[Records contained in a dataset]
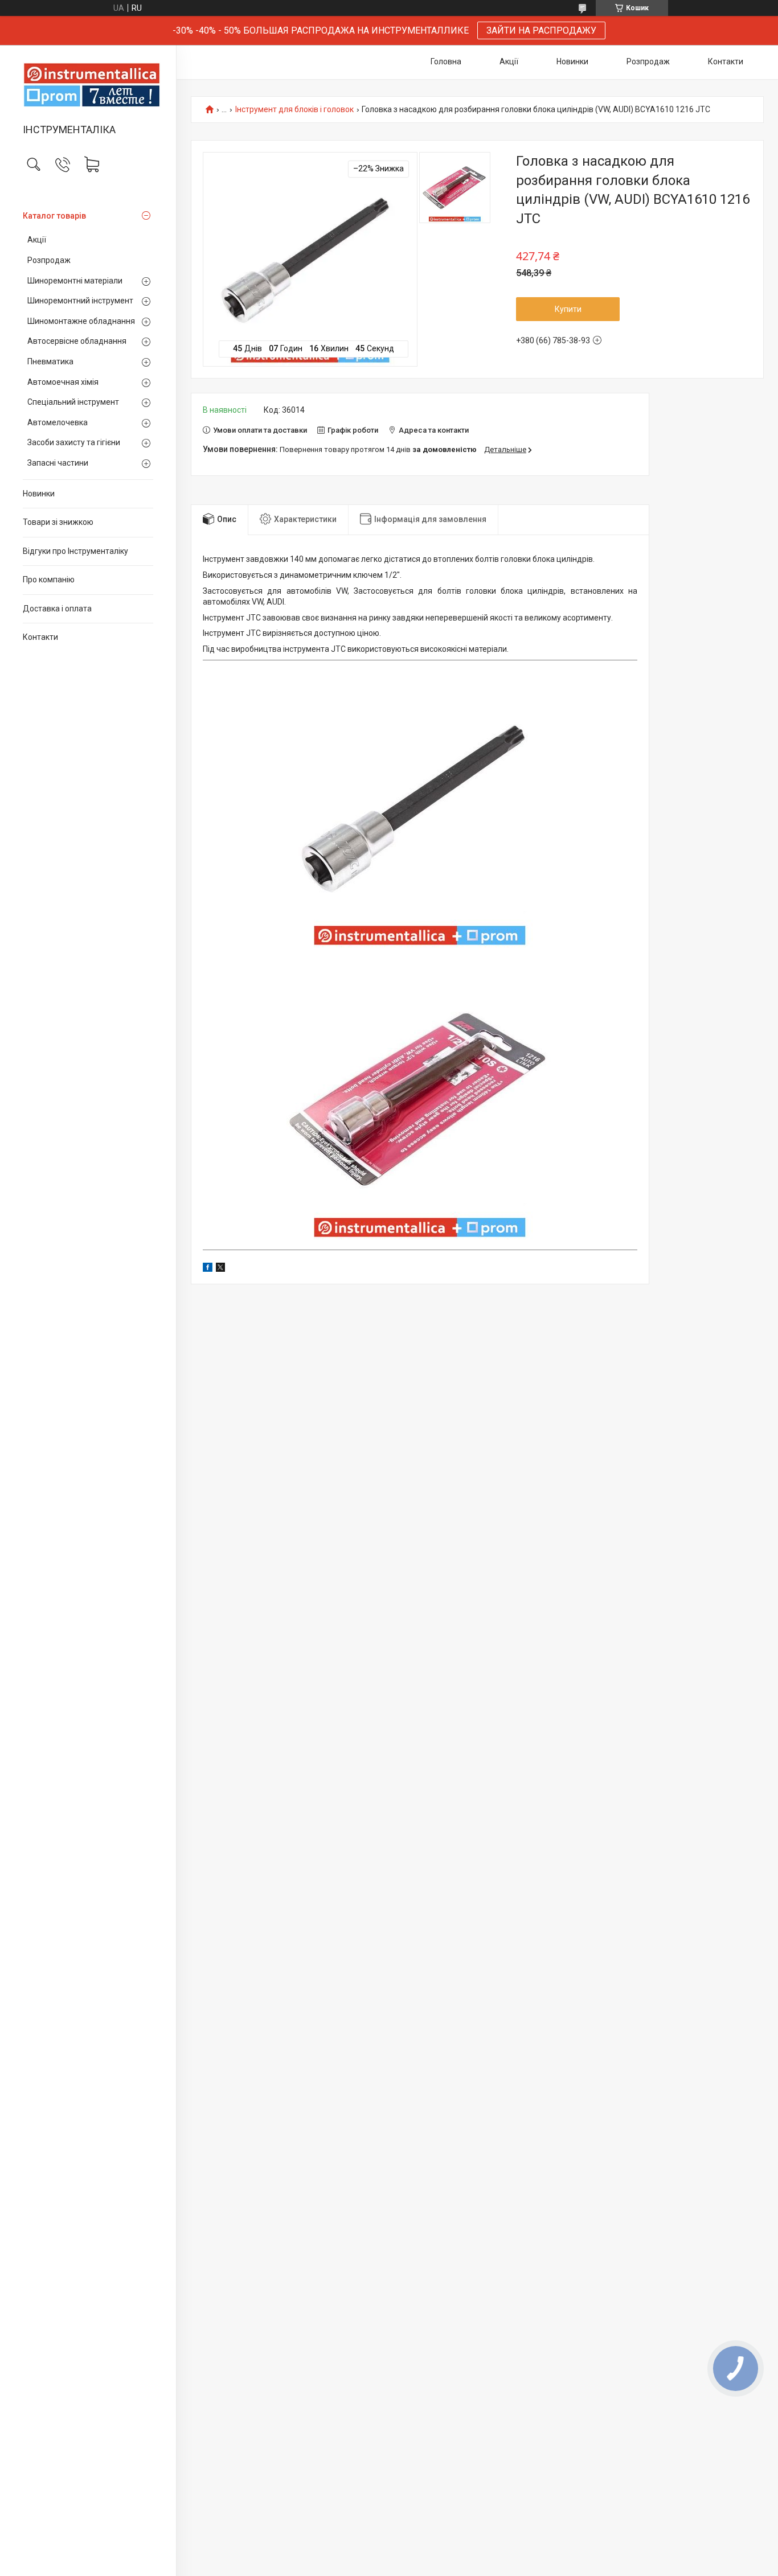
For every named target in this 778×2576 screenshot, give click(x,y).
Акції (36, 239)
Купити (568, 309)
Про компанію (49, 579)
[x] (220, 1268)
==
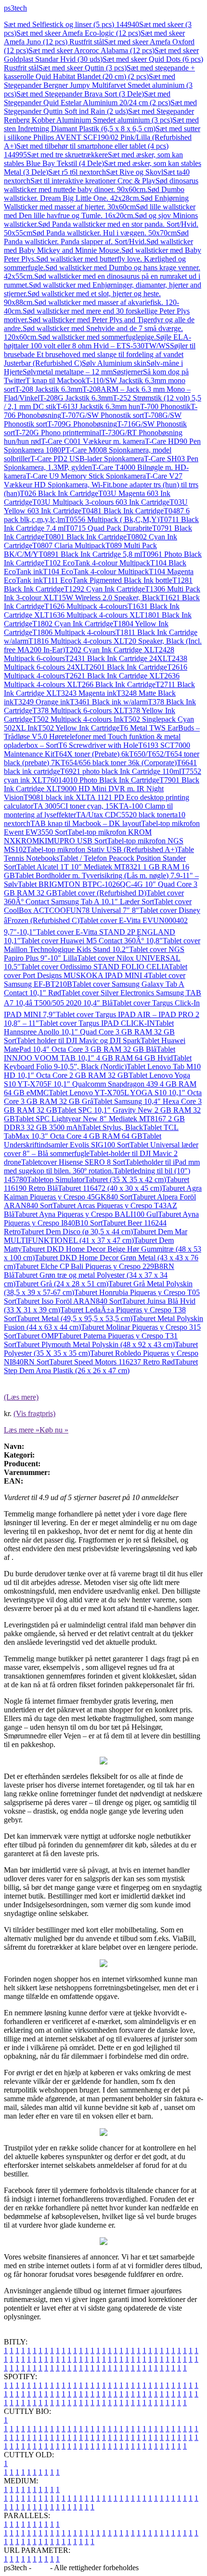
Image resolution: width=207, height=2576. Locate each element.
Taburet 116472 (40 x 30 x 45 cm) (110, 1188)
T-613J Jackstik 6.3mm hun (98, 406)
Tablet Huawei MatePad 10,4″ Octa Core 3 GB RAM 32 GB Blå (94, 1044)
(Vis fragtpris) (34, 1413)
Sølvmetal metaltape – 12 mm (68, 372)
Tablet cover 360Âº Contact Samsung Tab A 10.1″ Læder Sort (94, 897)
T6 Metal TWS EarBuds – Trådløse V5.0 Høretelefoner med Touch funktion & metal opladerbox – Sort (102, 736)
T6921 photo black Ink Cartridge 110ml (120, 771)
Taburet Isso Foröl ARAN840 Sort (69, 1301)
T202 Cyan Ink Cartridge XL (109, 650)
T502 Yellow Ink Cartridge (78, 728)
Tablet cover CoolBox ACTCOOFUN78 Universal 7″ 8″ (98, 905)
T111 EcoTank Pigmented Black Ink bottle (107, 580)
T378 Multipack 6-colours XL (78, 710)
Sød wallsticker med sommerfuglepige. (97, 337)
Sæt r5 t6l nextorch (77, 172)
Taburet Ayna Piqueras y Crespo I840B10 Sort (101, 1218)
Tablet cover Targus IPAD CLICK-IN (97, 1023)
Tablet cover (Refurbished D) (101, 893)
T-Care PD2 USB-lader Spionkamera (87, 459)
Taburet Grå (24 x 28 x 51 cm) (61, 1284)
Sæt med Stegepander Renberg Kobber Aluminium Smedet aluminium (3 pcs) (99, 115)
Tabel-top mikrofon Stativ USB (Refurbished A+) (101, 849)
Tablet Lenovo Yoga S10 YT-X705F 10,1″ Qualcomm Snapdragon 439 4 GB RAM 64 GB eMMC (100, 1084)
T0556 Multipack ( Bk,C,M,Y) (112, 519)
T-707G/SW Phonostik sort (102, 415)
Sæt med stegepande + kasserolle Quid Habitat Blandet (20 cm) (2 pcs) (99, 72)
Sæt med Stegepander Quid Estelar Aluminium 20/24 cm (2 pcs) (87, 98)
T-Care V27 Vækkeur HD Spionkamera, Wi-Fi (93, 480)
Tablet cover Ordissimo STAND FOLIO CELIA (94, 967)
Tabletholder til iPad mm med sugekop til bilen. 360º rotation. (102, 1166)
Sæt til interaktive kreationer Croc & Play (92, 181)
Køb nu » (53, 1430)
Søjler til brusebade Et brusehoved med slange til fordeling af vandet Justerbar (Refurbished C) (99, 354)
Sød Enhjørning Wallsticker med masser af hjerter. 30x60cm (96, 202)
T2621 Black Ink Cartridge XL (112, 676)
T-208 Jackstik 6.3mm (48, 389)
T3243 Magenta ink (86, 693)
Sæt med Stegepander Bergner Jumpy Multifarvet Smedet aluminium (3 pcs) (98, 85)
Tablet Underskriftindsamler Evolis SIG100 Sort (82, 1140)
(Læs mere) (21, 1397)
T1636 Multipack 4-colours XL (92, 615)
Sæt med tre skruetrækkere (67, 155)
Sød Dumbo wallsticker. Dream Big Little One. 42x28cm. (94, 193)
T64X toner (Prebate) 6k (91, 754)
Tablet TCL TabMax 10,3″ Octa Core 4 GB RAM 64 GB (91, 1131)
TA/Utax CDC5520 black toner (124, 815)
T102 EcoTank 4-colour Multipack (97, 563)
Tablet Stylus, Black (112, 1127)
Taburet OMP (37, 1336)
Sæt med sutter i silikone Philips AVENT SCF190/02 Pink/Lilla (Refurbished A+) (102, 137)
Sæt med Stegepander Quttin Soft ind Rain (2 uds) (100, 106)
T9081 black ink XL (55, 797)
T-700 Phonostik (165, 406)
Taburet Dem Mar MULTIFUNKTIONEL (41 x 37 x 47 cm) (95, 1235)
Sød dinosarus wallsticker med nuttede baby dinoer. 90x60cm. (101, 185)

== ABOUT THIS TASK ==
From the line that has "T0556 Multipack ( Bk,C,M,Y) (112, 519)" through the line that has "Taburet OMP (37, 1336)", copy every line exactly as it appears above, and leave out all others.

== THE COMPLETED TASK ==
T0556 Multipack ( Bk,C,M,Y) (112, 519)
T-707G/SW Phonostik sort (102, 415)
Sæt med stegepande + kasserolle Quid Habitat Blandet (20 cm) (2 pcs) (99, 72)
Sæt med Stegepander Quid Estelar Aluminium 20/24 cm (2 pcs) (87, 98)
T-Care V27 Vækkeur HD Spionkamera, Wi-Fi (93, 480)
Tablet cover Ordissimo STAND FOLIO CELIA (94, 967)
Tabletholder til iPad mm med sugekop til bilen. 360º rotation. (102, 1166)
Sæt til interaktive kreationer Croc & Play (92, 181)
Køb nu » (53, 1430)
Søjler til brusebade Et brusehoved med slange til fordeling af vandet Justerbar (Refurbished C) (99, 354)
Sød Enhjørning Wallsticker med masser af hjerter. 30x60cm (96, 202)
T2621 Black Ink Cartridge XL (112, 676)
T-208 Jackstik 6.3mm (48, 389)
T3243 Magenta ink (86, 693)
Sæt med Stegepander Bergner Jumpy Multifarvet Smedet aluminium (3 pcs) (98, 85)
Tablet Underskriftindsamler Evolis SIG100 Sort (82, 1140)
(Læs mere) (21, 1397)
T1636 Multipack 4-colours XL (92, 615)
Sæt med tre skruetrækkere (67, 155)
Sød Dumbo wallsticker. Dream Big Little One. 42x28cm. (94, 193)
T64X toner (Prebate) 6k (91, 754)
Tablet TCL TabMax 10,3″ Octa Core 4 GB RAM 64 GB (91, 1131)
TA/Utax CDC5520 black toner (124, 815)
T102 EcoTank 4-colour Multipack (97, 563)
Tablet Stylus, Black (112, 1127)
Taburet OMP (37, 1336)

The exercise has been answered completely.